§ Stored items

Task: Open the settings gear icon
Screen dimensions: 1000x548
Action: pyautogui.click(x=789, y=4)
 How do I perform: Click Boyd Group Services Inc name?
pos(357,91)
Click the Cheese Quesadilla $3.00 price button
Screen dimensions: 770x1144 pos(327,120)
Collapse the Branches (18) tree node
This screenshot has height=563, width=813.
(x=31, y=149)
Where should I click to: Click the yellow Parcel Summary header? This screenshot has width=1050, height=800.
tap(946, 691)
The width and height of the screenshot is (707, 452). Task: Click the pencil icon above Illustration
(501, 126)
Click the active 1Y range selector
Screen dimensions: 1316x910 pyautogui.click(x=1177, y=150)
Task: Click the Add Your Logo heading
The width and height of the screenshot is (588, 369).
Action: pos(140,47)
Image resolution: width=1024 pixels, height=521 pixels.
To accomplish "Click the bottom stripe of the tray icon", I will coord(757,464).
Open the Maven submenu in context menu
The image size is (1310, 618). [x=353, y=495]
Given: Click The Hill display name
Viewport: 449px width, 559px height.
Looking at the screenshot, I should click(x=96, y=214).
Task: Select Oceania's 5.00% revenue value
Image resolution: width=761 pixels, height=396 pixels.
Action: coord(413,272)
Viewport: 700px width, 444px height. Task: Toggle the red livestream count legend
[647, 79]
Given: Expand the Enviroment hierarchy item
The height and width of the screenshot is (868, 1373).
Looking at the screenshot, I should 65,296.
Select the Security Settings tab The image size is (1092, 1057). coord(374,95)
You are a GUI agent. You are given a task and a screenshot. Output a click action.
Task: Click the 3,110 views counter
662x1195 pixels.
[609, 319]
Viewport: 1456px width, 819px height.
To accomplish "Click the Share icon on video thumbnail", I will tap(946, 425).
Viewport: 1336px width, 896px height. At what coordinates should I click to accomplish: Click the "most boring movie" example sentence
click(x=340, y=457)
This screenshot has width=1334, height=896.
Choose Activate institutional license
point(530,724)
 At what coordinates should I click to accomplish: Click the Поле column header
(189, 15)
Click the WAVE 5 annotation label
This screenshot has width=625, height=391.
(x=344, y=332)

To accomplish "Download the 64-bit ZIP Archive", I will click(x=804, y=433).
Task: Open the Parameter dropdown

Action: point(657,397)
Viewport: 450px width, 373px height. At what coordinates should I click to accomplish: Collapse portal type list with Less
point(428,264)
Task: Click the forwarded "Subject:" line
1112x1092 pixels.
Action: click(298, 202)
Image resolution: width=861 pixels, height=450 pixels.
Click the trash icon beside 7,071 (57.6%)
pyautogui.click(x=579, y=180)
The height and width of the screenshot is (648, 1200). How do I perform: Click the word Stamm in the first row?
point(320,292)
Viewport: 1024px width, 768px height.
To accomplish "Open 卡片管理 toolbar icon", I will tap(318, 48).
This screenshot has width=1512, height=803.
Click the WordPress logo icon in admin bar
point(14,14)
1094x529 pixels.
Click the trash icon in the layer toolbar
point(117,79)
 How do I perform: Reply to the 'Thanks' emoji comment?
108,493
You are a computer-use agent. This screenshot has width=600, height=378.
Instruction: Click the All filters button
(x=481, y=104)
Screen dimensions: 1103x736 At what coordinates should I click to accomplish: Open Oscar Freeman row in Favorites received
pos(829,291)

§ TASK OBJECTIVE
Could you copy out all of the records above exactly?

§ RESULT OF THIS EXERCISE
Task: Open the settings gear icon
Screen dimensions: 1000x548
Action: pyautogui.click(x=789, y=4)
 How do I perform: Click Boyd Group Services Inc name?
pos(357,91)
Click the Cheese Quesadilla $3.00 price button
Screen dimensions: 770x1144 pos(327,120)
Collapse the Branches (18) tree node
This screenshot has height=563, width=813.
(x=31, y=149)
Where should I click to: Click the yellow Parcel Summary header? This screenshot has width=1050, height=800.
tap(946, 691)
The width and height of the screenshot is (707, 452). Task: Click the pencil icon above Illustration
(501, 126)
Click the active 1Y range selector
Screen dimensions: 1316x910 pyautogui.click(x=1177, y=150)
Task: Click the Add Your Logo heading
The width and height of the screenshot is (588, 369).
Action: pos(140,47)
Image resolution: width=1024 pixels, height=521 pixels.
To accomplish "Click the bottom stripe of the tray icon", I will coord(757,464).
Open the Maven submenu in context menu
The image size is (1310, 618). [x=353, y=495]
Given: Click The Hill display name
Viewport: 449px width, 559px height.
Looking at the screenshot, I should click(x=96, y=214).
Task: Select Oceania's 5.00% revenue value
Image resolution: width=761 pixels, height=396 pixels.
Action: coord(413,272)
Viewport: 700px width, 444px height. Task: Toggle the red livestream count legend
[647, 79]
Given: Expand the Enviroment hierarchy item
The height and width of the screenshot is (868, 1373).
Looking at the screenshot, I should 65,296.
Select the Security Settings tab The image size is (1092, 1057). coord(374,95)
You are a GUI agent. You are given a task and a screenshot. Output a click action.
Task: Click the 3,110 views counter
662x1195 pixels.
[609, 319]
Viewport: 1456px width, 819px height.
To accomplish "Click the Share icon on video thumbnail", I will tap(946, 425).
Viewport: 1336px width, 896px height. At what coordinates should I click to accomplish: Click the "most boring movie" example sentence
click(x=340, y=457)
This screenshot has width=1334, height=896.
Choose Activate institutional license
point(530,724)
 At what coordinates should I click to accomplish: Click the Поле column header
(189, 15)
Click the WAVE 5 annotation label
This screenshot has width=625, height=391.
(x=344, y=332)

To accomplish "Download the 64-bit ZIP Archive", I will click(x=804, y=433).
Task: Open the Parameter dropdown

Action: point(657,397)
Viewport: 450px width, 373px height. At what coordinates should I click to accomplish: Collapse portal type list with Less
point(428,264)
Task: Click the forwarded "Subject:" line
1112x1092 pixels.
Action: click(298, 202)
Image resolution: width=861 pixels, height=450 pixels.
Click the trash icon beside 7,071 (57.6%)
pyautogui.click(x=579, y=180)
The height and width of the screenshot is (648, 1200). How do I perform: Click the word Stamm in the first row?
point(320,292)
Viewport: 1024px width, 768px height.
To accomplish "Open 卡片管理 toolbar icon", I will tap(318, 48).
This screenshot has width=1512, height=803.
Click the WordPress logo icon in admin bar
point(14,14)
1094x529 pixels.
Click the trash icon in the layer toolbar
point(117,79)
 How do I perform: Reply to the 'Thanks' emoji comment?
108,493
You are a computer-use agent. This screenshot has width=600, height=378.
Instruction: Click the All filters button
(x=481, y=104)
Screen dimensions: 1103x736 At what coordinates should I click to accomplish: Open Oscar Freeman row in Favorites received
pos(829,291)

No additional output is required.